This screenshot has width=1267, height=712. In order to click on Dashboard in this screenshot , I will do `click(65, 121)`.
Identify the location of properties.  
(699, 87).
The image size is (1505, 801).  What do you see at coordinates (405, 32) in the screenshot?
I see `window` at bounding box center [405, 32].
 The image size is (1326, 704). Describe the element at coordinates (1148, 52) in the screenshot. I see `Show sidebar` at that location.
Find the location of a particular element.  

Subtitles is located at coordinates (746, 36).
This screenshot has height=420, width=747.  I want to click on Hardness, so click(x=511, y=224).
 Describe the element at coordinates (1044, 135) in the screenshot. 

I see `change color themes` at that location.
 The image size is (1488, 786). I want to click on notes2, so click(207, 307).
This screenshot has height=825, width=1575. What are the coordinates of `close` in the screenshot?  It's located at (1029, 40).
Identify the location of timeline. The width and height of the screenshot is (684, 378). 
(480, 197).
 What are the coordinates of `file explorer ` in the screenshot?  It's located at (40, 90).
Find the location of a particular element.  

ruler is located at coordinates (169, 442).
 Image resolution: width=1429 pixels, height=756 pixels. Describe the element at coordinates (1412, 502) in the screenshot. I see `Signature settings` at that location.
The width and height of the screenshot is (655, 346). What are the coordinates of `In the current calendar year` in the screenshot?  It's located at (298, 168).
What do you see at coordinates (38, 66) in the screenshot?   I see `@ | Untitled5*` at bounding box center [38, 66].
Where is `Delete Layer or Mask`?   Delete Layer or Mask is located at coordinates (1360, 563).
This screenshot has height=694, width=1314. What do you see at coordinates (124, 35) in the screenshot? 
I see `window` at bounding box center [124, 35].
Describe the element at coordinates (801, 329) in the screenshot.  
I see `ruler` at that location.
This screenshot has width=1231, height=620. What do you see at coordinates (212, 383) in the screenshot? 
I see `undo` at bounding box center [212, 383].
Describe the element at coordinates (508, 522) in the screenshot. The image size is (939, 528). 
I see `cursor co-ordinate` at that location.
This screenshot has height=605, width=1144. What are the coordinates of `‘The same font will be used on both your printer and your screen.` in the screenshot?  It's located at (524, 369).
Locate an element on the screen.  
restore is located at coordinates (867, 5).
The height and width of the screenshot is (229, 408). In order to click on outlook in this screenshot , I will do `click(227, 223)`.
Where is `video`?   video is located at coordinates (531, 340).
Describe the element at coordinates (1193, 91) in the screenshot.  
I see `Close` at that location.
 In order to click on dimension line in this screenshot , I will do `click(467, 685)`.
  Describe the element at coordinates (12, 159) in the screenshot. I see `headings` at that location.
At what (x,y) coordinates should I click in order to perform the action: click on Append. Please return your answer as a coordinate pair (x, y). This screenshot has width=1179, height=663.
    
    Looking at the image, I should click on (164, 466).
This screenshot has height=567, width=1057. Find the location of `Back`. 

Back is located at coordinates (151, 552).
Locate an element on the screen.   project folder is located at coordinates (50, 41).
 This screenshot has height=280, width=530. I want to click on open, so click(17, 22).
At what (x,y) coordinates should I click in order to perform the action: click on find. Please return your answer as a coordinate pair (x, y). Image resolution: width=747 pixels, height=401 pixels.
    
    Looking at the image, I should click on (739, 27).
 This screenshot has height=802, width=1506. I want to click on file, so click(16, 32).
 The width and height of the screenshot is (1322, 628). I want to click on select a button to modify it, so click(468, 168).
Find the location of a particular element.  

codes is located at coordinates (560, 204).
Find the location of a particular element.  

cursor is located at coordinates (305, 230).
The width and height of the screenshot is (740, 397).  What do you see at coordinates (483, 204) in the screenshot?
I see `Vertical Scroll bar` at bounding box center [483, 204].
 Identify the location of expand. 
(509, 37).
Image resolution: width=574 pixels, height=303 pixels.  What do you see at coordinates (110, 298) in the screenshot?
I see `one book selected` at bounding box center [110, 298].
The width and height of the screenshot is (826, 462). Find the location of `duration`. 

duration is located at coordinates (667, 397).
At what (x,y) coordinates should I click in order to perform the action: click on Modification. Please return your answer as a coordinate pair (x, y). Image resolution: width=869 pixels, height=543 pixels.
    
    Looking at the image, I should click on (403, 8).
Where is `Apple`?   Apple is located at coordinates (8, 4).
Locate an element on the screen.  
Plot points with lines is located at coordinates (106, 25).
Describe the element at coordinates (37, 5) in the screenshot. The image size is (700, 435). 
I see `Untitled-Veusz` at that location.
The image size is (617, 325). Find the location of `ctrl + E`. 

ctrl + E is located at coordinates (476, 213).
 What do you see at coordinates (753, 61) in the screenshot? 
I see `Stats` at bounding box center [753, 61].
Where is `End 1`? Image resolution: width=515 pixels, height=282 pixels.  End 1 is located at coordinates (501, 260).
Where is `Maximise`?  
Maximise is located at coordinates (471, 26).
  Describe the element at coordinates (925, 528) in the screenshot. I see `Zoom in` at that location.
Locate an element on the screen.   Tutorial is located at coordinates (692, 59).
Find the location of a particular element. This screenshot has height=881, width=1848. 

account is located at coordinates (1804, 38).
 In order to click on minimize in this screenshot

SCHRIFTELIJK VERZOEK | Tel in de records hierboven de regels waarin de tekenreeks "Where" voorkomt. Geef uitsluitend het aantal.

OPLOSSING | 5